- [REQUIRED WORK]: Please copy, word for word, the line holding "Task: Click the" and each line that follows it through the end of the entries, omitting any pictures.

--- --- ---

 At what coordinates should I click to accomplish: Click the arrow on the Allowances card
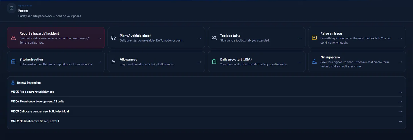[x=200, y=62]
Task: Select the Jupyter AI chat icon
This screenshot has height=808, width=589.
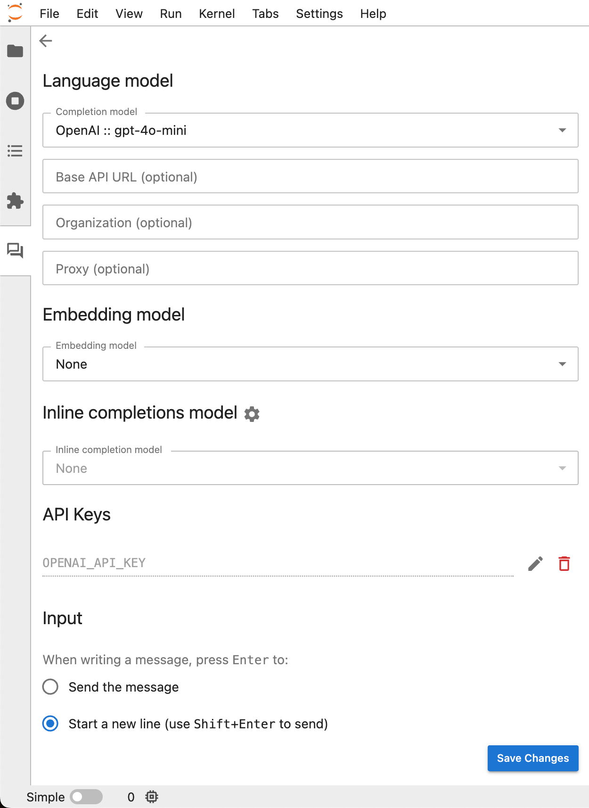Action: [x=15, y=250]
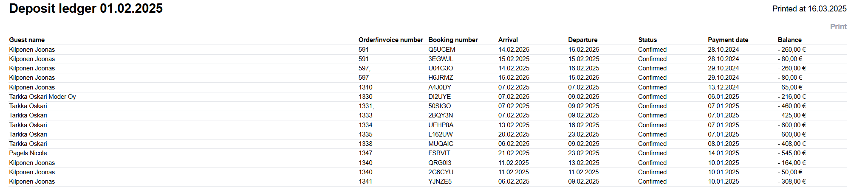Select the Deposit ledger 01.02.2025 heading
Image resolution: width=851 pixels, height=187 pixels.
coord(86,8)
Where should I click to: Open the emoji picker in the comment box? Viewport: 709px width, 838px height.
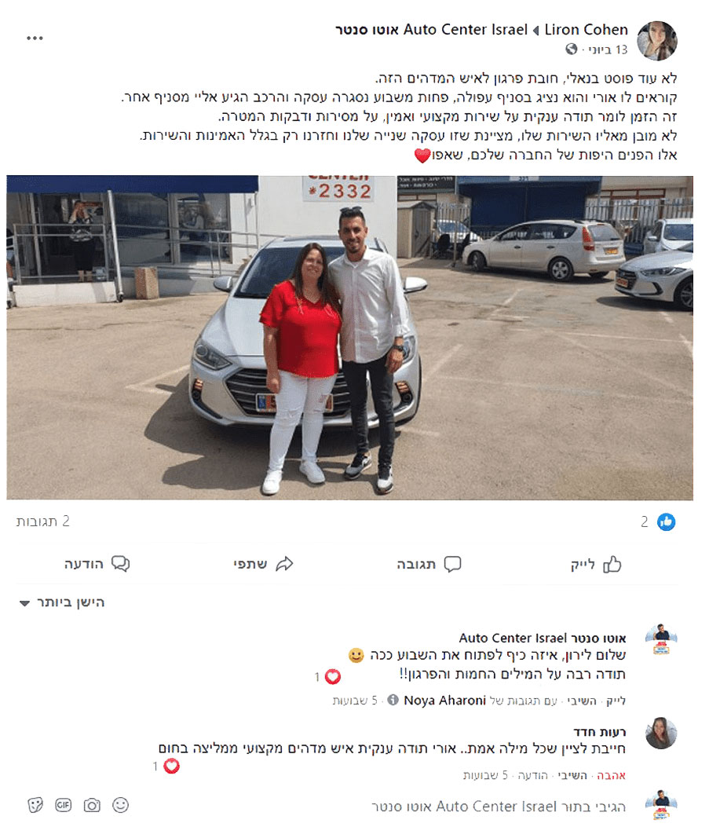121,805
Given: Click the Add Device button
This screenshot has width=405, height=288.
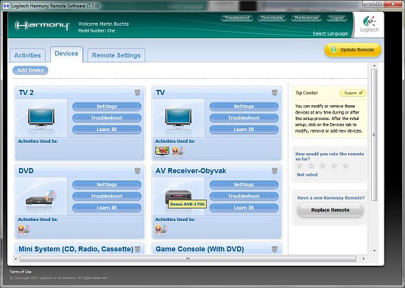Looking at the screenshot, I should click(x=30, y=70).
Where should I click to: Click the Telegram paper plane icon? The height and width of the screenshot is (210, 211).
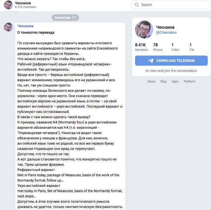tap(151, 60)
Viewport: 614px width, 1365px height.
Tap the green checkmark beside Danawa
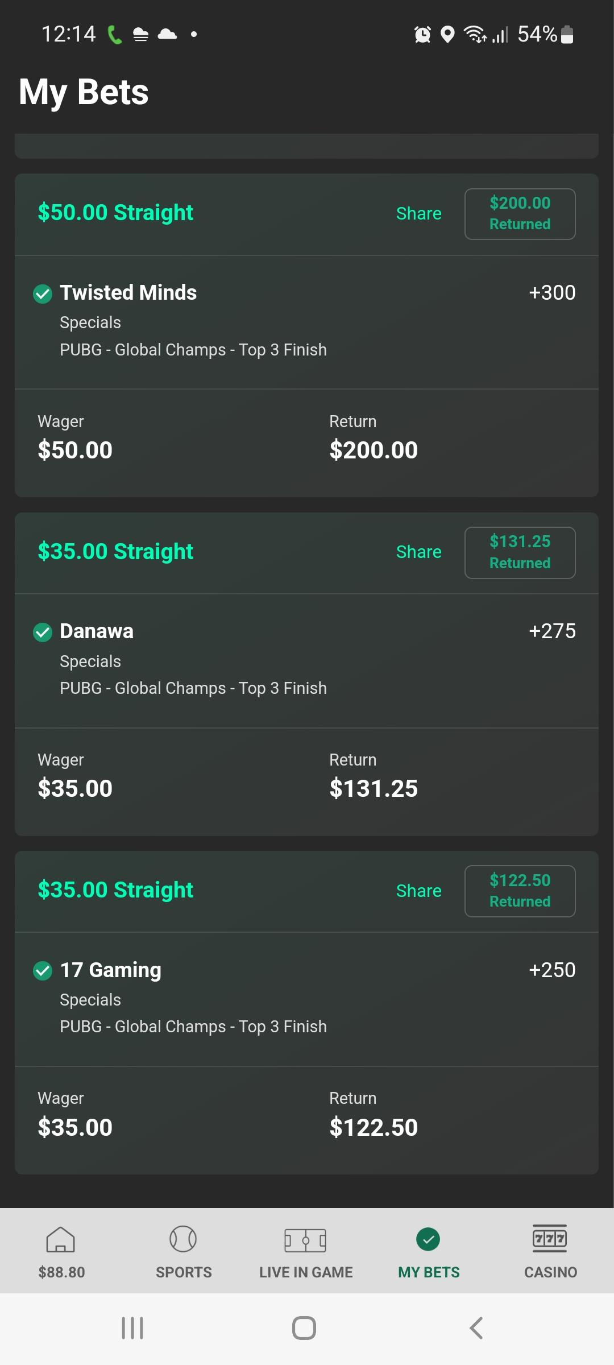coord(43,632)
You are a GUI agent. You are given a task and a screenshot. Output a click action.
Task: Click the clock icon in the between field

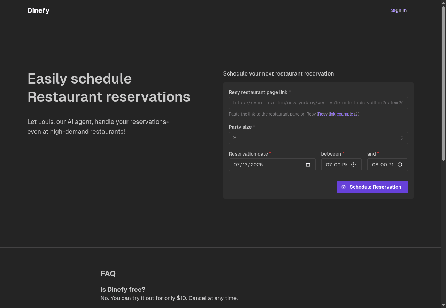(x=353, y=165)
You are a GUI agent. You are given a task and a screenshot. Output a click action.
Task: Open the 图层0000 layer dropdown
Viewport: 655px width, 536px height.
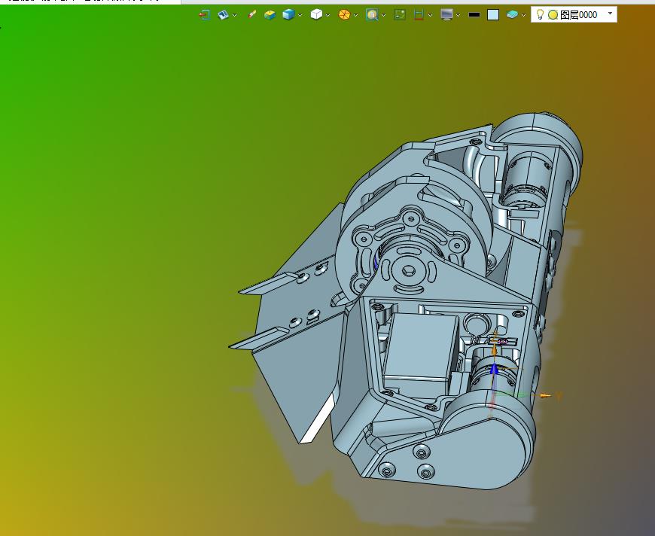610,14

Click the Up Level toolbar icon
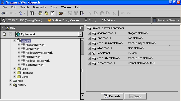21,13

--- --- ---

- [TASK RESULT]:
Task: Click the clock icon in the between field

(x=353, y=165)
You are a GUI agent. You are given a task and a screenshot. Output a click action.
Task: Open the 图层0000 layer dropdown
Viewport: 655px width, 536px height.
610,14

Click the Up Level toolbar icon
21,13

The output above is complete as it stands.